◆ AIM OF THE EXERCISE
Below are records; copy every line among them that contains the word "agent".

Collected data
====================
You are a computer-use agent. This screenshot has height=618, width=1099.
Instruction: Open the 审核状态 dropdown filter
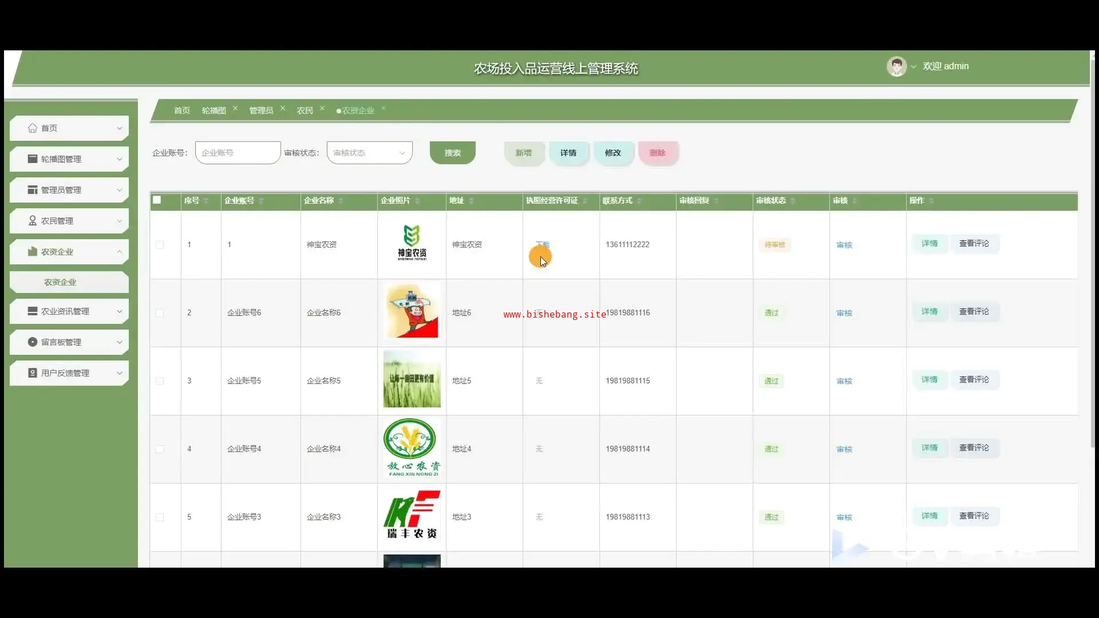pos(369,153)
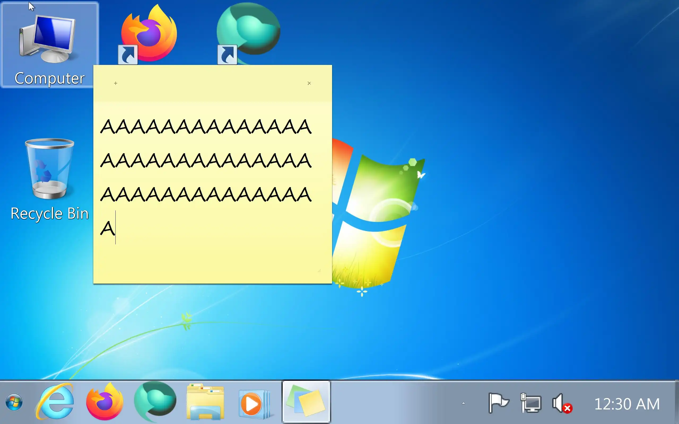The image size is (679, 424).
Task: Open the Windows Start menu
Action: pyautogui.click(x=14, y=402)
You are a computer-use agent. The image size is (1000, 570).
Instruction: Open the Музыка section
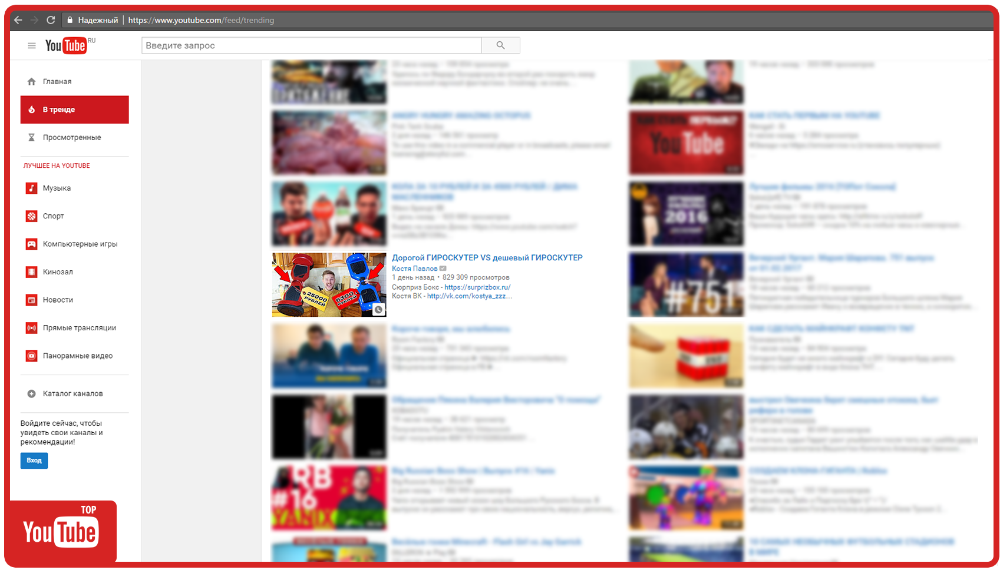(57, 188)
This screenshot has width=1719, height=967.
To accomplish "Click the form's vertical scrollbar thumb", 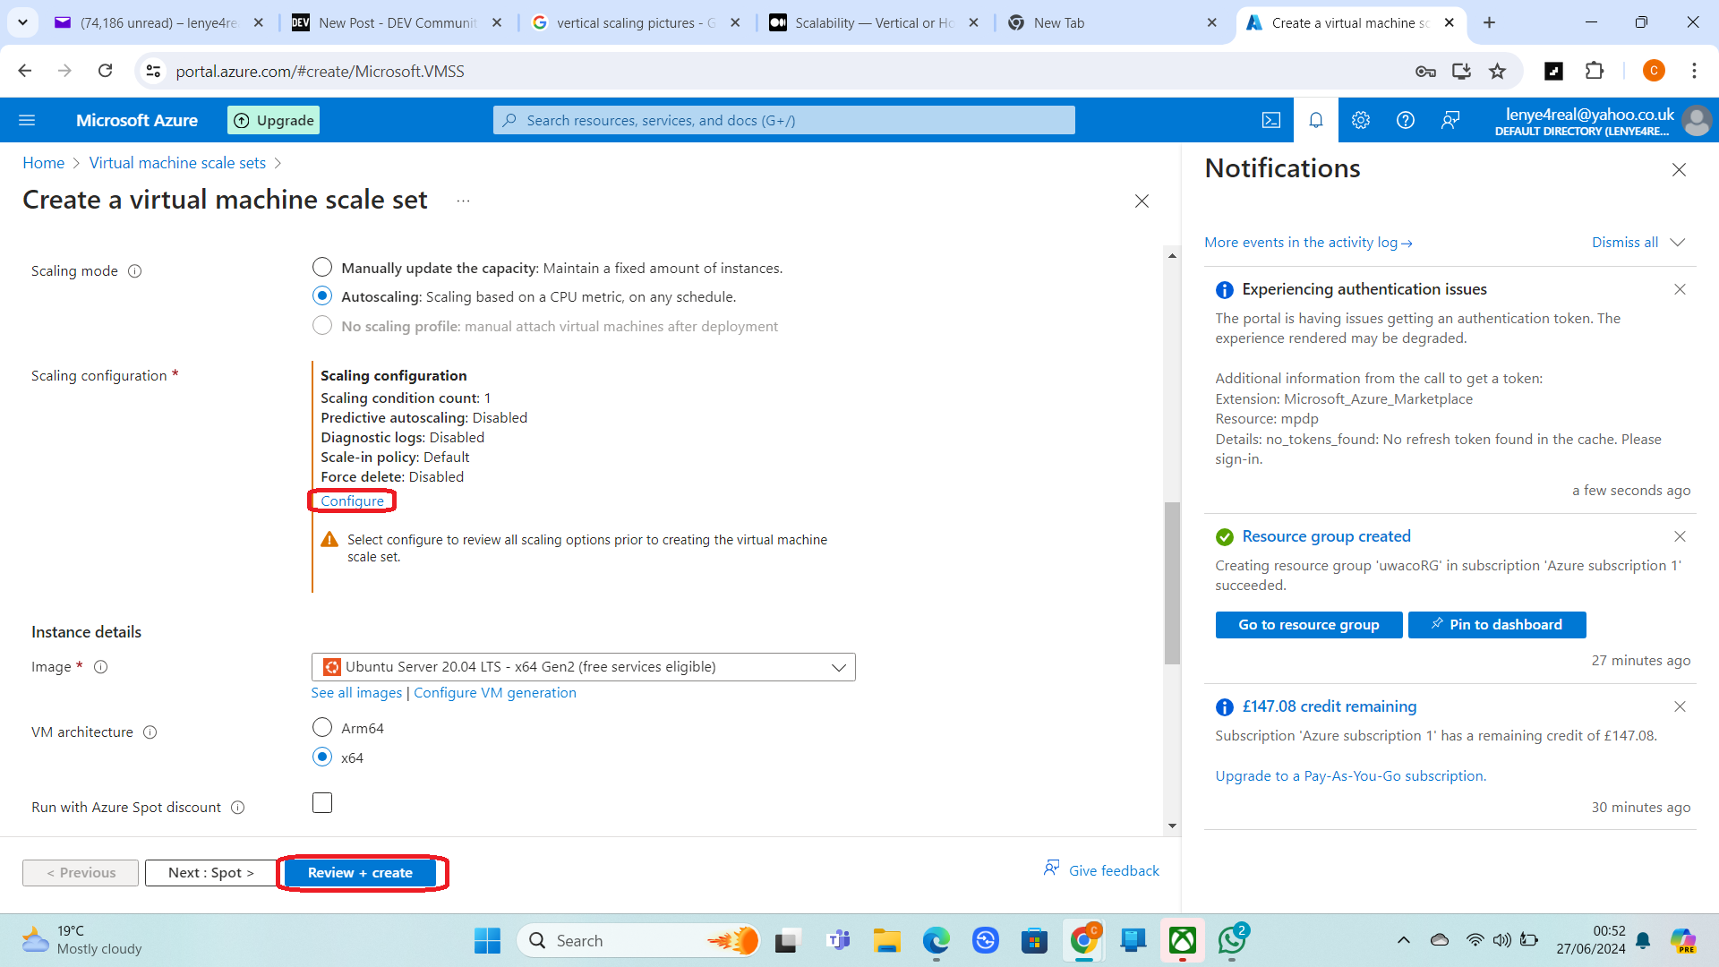I will pyautogui.click(x=1171, y=582).
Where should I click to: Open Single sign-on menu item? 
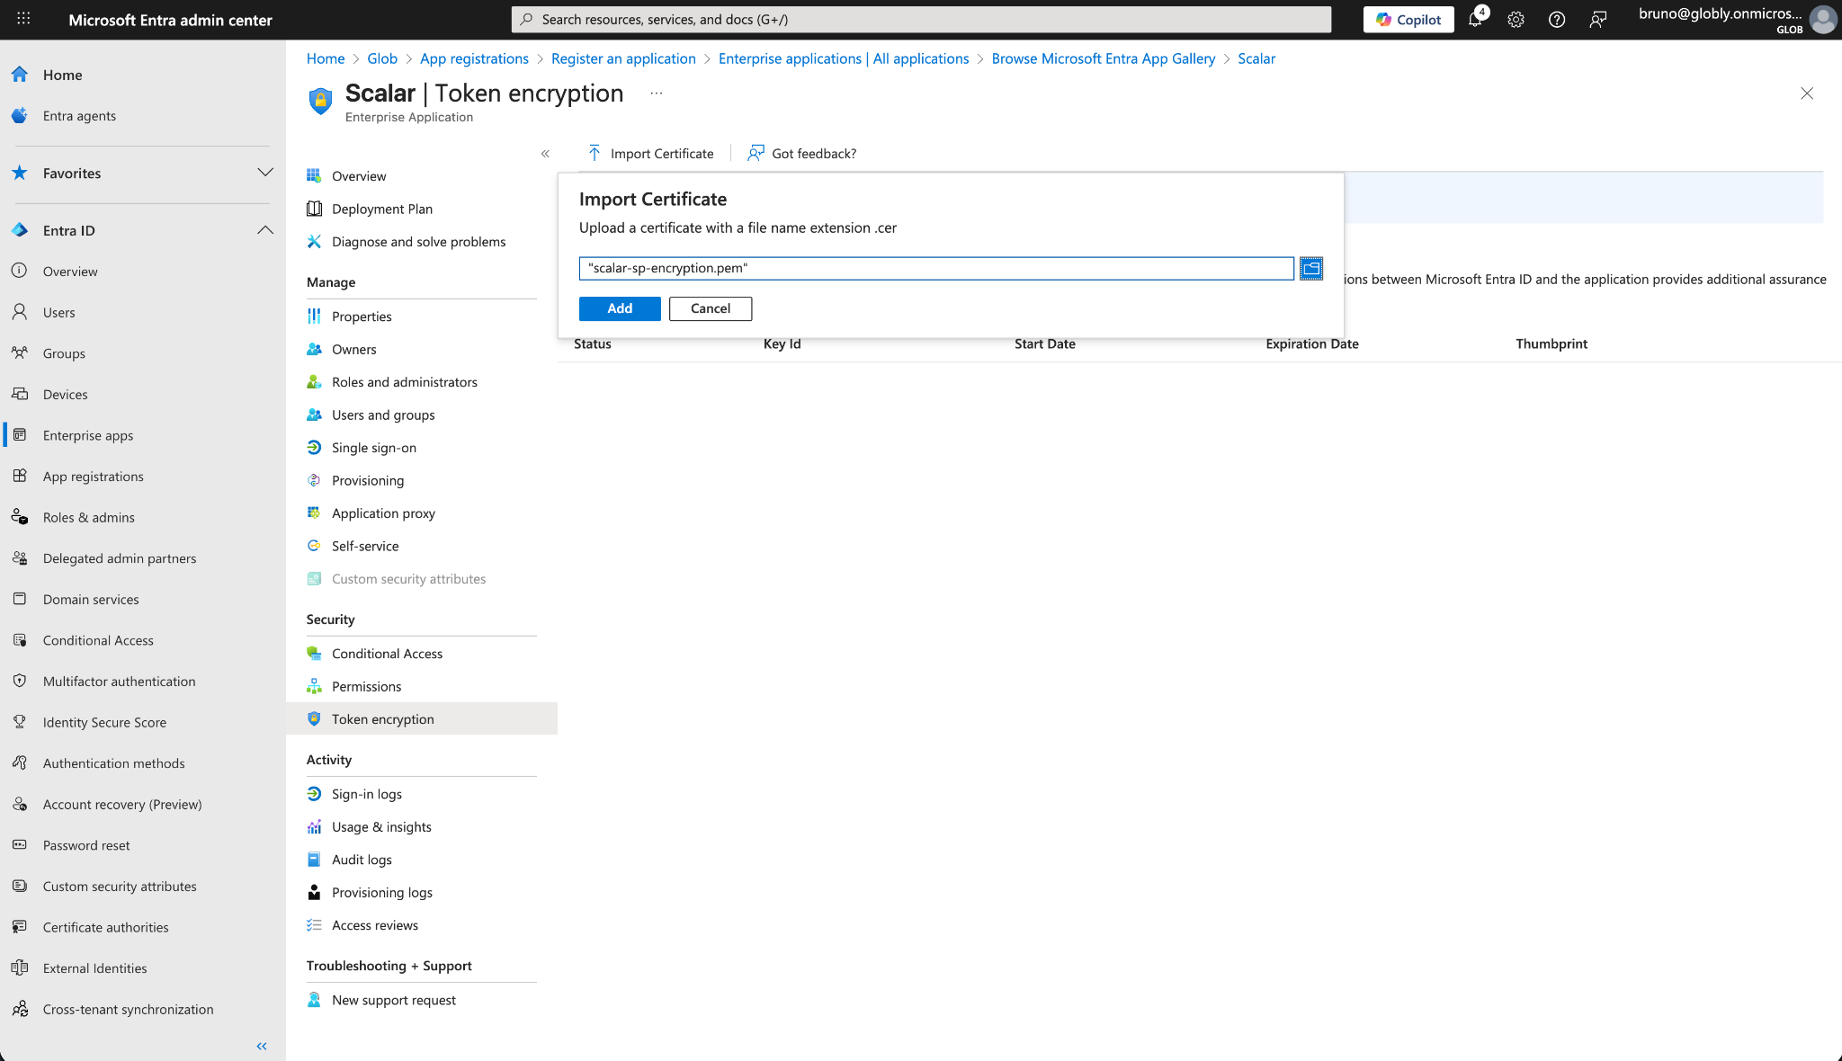pyautogui.click(x=373, y=448)
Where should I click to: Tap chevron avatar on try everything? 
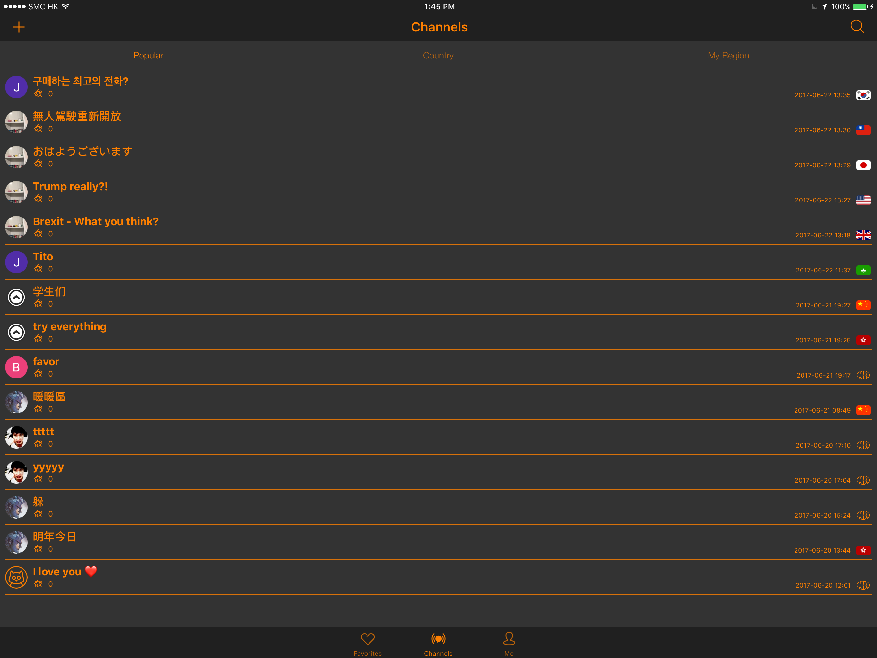click(16, 333)
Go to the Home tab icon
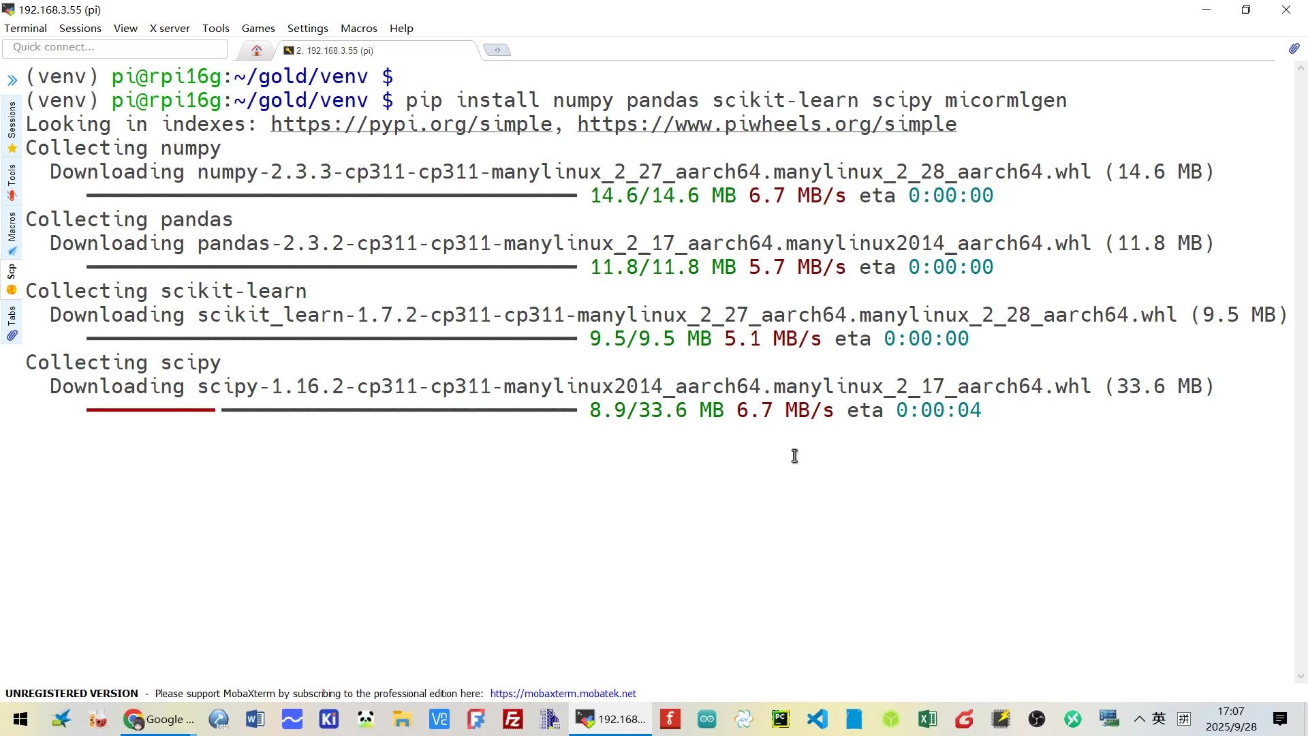Viewport: 1308px width, 736px height. coord(257,50)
====================
◆ ANSWER FOR THIS EXERCISE
You are a computer-use agent. This screenshot has height=618, width=1099.
You are a computer-use agent. The image size is (1000, 570).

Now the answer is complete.